» TASK OBJECTIVE
Report, copied in full, each line below that contains the word "pixels". Matching is case-sensitive.

>> START RECORDS FOR PROCESSING

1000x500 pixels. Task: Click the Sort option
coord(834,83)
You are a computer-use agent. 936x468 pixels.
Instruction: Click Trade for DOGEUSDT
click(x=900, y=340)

>> END RECORDS FOR PROCESSING
>> START RECORDS FOR PROCESSING

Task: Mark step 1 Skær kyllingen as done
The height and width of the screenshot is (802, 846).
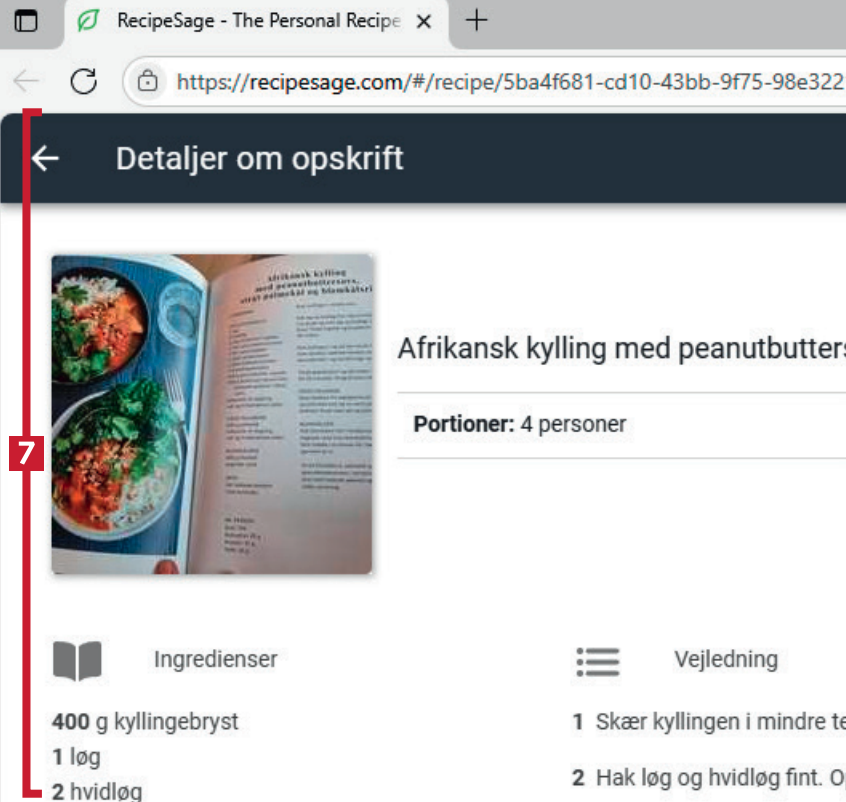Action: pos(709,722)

>> END RECORDS FOR PROCESSING

» RESULT OF THE TASK
1000x500 pixels. Task: Click the Sort option
You are a computer-use agent. 936x468 pixels.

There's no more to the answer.